SOURCE MATERIAL:

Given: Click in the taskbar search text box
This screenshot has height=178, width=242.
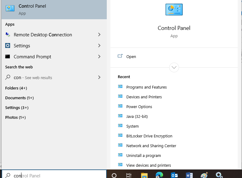Looking at the screenshot, I should [x=55, y=175].
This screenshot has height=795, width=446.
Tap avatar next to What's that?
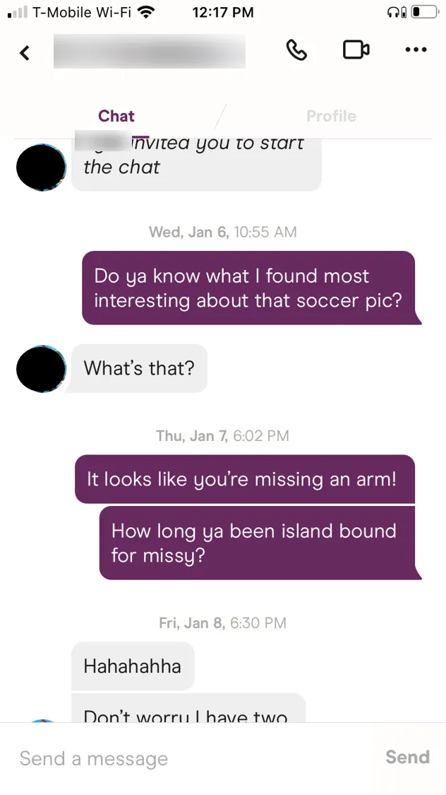point(41,369)
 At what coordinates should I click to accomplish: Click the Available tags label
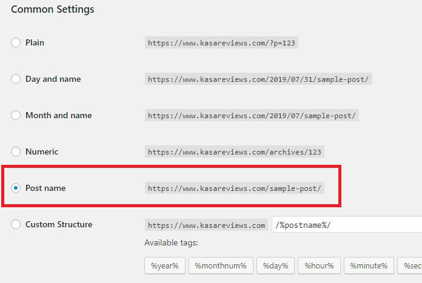(x=171, y=243)
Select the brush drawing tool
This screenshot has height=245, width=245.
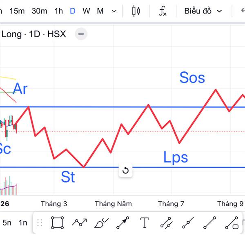click(x=101, y=223)
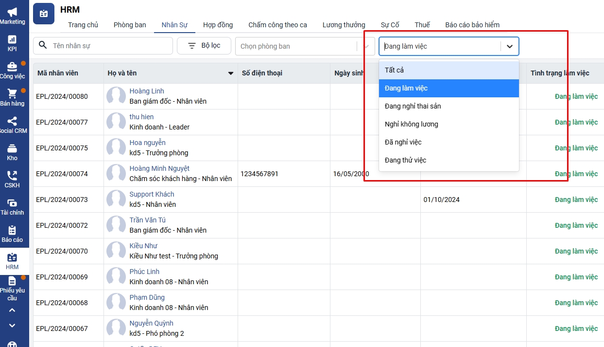Choose Đã nghỉ việc status option
Screen dimensions: 604x347
click(403, 142)
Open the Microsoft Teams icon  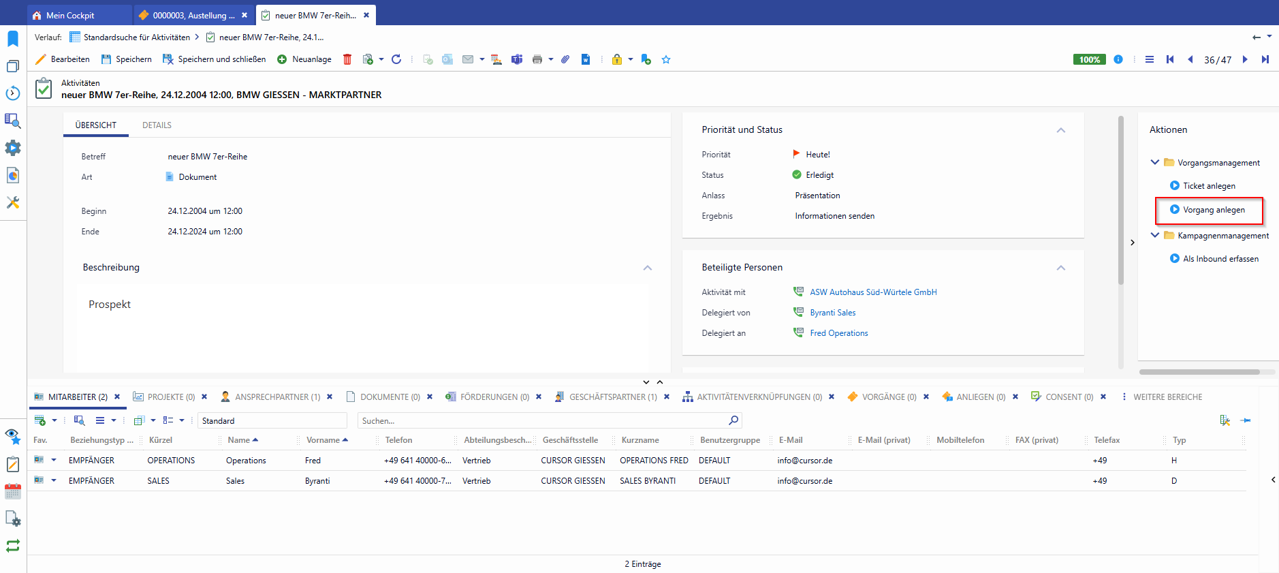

EXERCISE GOAL: All the records above need to be given again word for word. Skip the pictures.

PROBLEM SOLUTION:
Given: Click in the taskbar search text box
This screenshot has height=178, width=242.
Looking at the screenshot, I should [x=55, y=175].
This screenshot has height=795, width=446.
Tap avatar next to What's that?
point(41,369)
 At what coordinates should I click to accomplish: Click the Available tags label
(x=171, y=243)
Select the brush drawing tool
This screenshot has height=245, width=245.
click(x=101, y=223)
Choose Đã nghỉ việc status option
Screen dimensions: 604x347
click(403, 142)
Open the Microsoft Teams icon  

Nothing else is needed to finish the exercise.